Temp Table's Primary Key Default

Question

Temp Table's Primary Key Default

Viewing 15 posts - 16 through 30 (of 31 total)

You must be logged in to reply to this topic. Login to reply

rchantler SSCrazy Points: 2128 More actions · Answer 1

First, thanks to all who have taken an interest in this.

I've played around with this code. One observation - any form of UNIQUE constraint on the temp table results in the poor execution plan. Leaving the temp table as a heap gives the quickest performance. I've boiled the case down to essentials; here is the SQL code in two parts. The first part generates the test data; the second part runs the query. You'll need a tally table to help generate the test data.

-- Note: You will need a tally table to create the test data

-- Early data is monthly; later data is daily

-- Define a mapping table [DateMap] that maps early monthly data to daily dates

-- and later daily data to daily dates so data can be pulled for daily

-- dates over the entire date range

IF OBJECT_ID('dbo.DateMap') IS NOT NULL drop table dbo.DateMap

CREATE TABLE [dbo].[DateMap]

(

[adate] [smalldatetime] NOT NULL,

[calcdate] [smalldatetime] NULL)

INSERT INTO dbo.DateMap(adate)

SELECT CAST(N AS SMALLDATETIME)

FROM dbo.tally2 -- First use of Tally Table

WHERE N BETWEEN 29249 AND 42275

UPDATE dbo.DateMap

SET calcdate = adate

WHERE adate >= '31-aug-2008'

-- Define two CTEs

;WITH datecalc AS(

SELECT *, y= Year(adate), m= Month(adate), rn = ROW_NUMBER()OVER(ORDER BY adate)

FROM dbo.DateMap)

, monthends AS(

SELECT DC1.*

FROM datecalc DC1

JOIN datecalc DC2

ON DC1.rn = DC2.rn-1

WHERE DC1.m <> DC2.m)

UPDATE DM

SET calcDate = X.adate

FROM dbo.dateMap DM

OUTER APPLY( SELECT TOP 1 adate

FROM monthends M

WHERE DM.adate >= M.adate

ORDER BY M.adate DESC

) X

WHERE DM.calcDate IS NULL

ALTER TABLE dbo.DateMap ADD CONSTRAINT PK_DateMap PRIMARY KEY CLUSTERED(Adate ASC)
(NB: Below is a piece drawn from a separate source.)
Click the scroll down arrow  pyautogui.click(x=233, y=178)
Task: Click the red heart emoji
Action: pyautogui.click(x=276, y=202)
CREATE NONCLUSTERED INDEX IX_DateMap_calcdate_adate ON dbo.DateMap(CalcDate ASC, Adate ASC)

-- Create the test data

IF OBJECT_ID('dbo.TestCalcs') IS NOT NULL drop table dbo.TestCalcs

CREATE TABLE dbo.TestCalcs(adate SMALLDATETIME NOT NULL,

hid INT NOT NULL,

value FLOAT NULL,

PRIMARY KEY (adate ASC, hid ASC))

INSERT INTO dbo.testCalcs

SELECT X.adate,Y.hid, RAND(Y.hid)

FROM (select distinct calcdate as adate from dbo.dateMap) X

CROSS JOIN (select top 4000 N as hid from dbo.tally2 order by N) Y -- second use of tally table

CREATE NONCLUSTERED INDEX IX_testCalcs ON dbo.testCalcs(hid ASC, adate ASC)

-- Create the view that joins the test data to the mapping table

IF OBJECT_ID('dbo.TestCalcsView') IS NOT NULL drop view dbo.TestCalcsView

GO

CREATE VIEW dbo.testCalcsView AS

SELECT

DM.adate,

CL.hid,

CL.value

FROM

rc_temp.dbo.DateMap DM

JOIN

rc_temp.dbo.testCalcs CL

ON DM.CalcDate = CL.Adate

GO

Once the test data is generated, here is the test run code.

-- Test Run

DBCC FREEPROCCACHE

DBCC DROPCLEANBUFFERS

-- Temp tables

IF OBJECT_ID('tempdb..#hidvals') IS NOT NULL DROP TABLE #hidvals

CREATE TABLE #hidvals(hid INT NOT NULL,

-- hid INT NOT NULL UNIQUE,

extel2code CHAR(2),

start SMALLDATETIME,

finish SMALLDATETIME,

value1 FLOAT,

value2 FLOAT)

-- CONSTRAINT hidvals_unique_hid UNIQUE (hid))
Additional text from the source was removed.